205829da99
This change improves the compression speed for DXT encoding.
Explanation:
In order to evaluate an endpoint solution, it is necessary to compute the sum of the squared distances from the source pixels to their nearest block colors, defined by the evaluated endpoint solution. Considering that we are looking for a solution with a minimal sum, the computation can be stopped as soon as the current sum is higher or equal than the previously found best sum. An interesting observation here is that the performance improvement, achieved by such early out approach, depends on the order in which the source pixels are processed. It makes sense to process the pixels with the highest introduced errors first, as this significantly increases the chances to exit the computation earlier.
On the one hand, equal source pixels are grouped together, so the computed distance from each unique source pixel is multiplied by its weight. For this reason it makes sense to first process the pixels with the highest weights, as their errors have the highest multipliers. On the other hand, the pixels which project onto the middle part of the endpoint interval, have higher chances of being close to one of the block colors. For this reason it makes sense to first process the pixels, which projections are the most distant from the middle of the endpoint interval, as those pixels will normally introduce the highest errors. In order to combine those two aspects, it is proposed to sort the pixels according to the multiplication of the weight and the distance from the projected pixel to the center of the endpoint interval.
Of course, reordering the pixels on each iteration would be very expensive and is not considered. However, there is a high chance that most endpoint intervals will be aligned in a similar way as the principle axis, as well as have their centers close to the mean color. As soon as the principle axis is computed, it can be used for approximation of all the future endpoint intervals. So the projection and reordering of the source pixels is performed only once.

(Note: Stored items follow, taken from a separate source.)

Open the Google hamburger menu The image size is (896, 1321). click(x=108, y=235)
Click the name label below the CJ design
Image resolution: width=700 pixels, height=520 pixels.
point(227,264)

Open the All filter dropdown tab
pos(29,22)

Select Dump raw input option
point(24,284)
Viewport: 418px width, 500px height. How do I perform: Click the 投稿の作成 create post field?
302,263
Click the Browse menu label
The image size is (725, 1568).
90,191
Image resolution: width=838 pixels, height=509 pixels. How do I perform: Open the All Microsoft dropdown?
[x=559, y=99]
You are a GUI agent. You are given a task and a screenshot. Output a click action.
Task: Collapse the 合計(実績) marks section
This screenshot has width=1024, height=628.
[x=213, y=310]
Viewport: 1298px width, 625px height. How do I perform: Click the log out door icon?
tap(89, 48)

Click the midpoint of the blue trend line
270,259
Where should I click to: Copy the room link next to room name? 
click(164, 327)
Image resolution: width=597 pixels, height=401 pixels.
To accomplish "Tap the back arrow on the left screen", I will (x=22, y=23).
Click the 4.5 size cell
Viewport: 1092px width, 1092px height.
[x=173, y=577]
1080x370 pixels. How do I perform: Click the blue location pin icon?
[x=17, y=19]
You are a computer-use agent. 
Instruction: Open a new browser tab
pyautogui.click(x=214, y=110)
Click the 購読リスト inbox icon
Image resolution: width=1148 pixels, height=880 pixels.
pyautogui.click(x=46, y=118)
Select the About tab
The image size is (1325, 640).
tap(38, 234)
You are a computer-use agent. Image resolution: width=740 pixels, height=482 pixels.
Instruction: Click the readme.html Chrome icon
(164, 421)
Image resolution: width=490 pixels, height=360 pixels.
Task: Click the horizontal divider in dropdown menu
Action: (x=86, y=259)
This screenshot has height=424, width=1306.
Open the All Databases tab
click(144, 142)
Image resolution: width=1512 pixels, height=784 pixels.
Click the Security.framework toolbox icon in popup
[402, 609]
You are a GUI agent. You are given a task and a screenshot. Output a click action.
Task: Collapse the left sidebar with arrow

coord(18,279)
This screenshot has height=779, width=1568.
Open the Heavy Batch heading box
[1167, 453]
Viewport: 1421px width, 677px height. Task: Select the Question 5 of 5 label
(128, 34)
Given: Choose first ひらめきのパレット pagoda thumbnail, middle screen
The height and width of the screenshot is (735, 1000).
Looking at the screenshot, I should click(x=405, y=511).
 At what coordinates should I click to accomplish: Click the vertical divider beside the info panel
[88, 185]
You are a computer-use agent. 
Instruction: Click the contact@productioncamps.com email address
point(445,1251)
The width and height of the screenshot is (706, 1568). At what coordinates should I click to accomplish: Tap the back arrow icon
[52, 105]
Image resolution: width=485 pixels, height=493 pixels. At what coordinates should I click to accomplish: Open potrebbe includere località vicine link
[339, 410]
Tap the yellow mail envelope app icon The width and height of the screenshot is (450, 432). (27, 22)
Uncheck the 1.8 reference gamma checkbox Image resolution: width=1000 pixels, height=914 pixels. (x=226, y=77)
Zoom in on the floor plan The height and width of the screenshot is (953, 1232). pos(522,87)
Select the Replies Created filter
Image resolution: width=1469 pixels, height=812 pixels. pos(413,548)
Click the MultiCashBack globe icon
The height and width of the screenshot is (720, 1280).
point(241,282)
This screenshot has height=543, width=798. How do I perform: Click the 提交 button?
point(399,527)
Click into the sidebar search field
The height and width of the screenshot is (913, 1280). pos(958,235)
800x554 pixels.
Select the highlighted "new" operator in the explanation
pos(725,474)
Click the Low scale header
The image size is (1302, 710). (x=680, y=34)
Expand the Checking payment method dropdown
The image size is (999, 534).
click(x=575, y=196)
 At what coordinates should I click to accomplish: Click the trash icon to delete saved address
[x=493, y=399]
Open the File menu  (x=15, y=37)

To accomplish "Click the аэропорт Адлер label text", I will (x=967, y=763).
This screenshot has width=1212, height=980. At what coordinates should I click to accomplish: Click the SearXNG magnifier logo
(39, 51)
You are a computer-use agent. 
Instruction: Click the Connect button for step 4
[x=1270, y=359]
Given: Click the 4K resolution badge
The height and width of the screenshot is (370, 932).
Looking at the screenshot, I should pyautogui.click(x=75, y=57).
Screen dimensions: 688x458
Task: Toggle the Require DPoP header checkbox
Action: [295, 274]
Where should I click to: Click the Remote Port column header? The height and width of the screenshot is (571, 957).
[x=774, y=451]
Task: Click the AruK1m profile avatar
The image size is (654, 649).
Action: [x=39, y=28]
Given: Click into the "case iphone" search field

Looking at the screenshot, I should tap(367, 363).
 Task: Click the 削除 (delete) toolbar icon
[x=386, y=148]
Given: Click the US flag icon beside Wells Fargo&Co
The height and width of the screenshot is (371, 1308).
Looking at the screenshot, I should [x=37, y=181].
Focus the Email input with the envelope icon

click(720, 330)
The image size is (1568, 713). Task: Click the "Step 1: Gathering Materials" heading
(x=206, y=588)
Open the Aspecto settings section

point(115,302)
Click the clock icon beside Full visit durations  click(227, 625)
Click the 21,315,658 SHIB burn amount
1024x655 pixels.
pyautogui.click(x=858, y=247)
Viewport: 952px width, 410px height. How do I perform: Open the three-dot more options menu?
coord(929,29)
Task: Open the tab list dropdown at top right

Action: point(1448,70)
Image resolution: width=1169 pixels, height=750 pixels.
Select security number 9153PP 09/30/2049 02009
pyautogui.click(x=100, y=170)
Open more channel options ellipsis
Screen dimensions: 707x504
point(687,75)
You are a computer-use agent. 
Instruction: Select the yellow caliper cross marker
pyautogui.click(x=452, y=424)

Two approaches have been considered. In the first approach, the pixels have been sorted by the multiplication of the weight and the absolute distance in decreasing order. In the second approach, the pixels have been sorted by the multiplication of the weight and the signed distance, and then interleaved starting from the opposite sides of the ordered sequence. When tested on the Kodak image set, the interleaving approach shows better results.
Additional optimization: perceptual and uniform versions of the evaluation function are now implemented separately, which slightly improves the performance.
DXT Testing:
The modified algorithm has been tested on the Kodak test set using 64-bit build with default settings (running on Windows 10, i7-4790, 3.6GHz). All the decompressed test images are identical to the images being compressed and decompressed using original version of Crunch (revision ea9b8d8).
[Compressing Kodak set without mipmaps using DXT1 encoding]
Original: 1582222 bytes / 28.845 sec
Modified: 1468204 bytes / 10.071 sec
Improvement: 7.21% (compression ratio) / 65.09% (compression time)
[Compressing Kodak set with mipmaps using DXT1 encoding]
Original: 2065243 bytes / 36.929 sec
Modified: 1914805 bytes / 13.248 sec
Improvement: 7.28% (compression ratio) / 64.13% (compression time)
ETC Testing:
The modified algorithm has been tested on the Kodak test set using 64-bit build with default settings (running on Windows 10, i7-4790, 3.6GHz). The ETC1 quantization parameters have been selected in such a way, so that ETC1 compression gives approximately the same average Luma PSNR as the corresponding DXT1 compression (which is equal to 34.044 dB for the Kodak test set compressed without mipmaps using DXT1 encoding and default quality settings).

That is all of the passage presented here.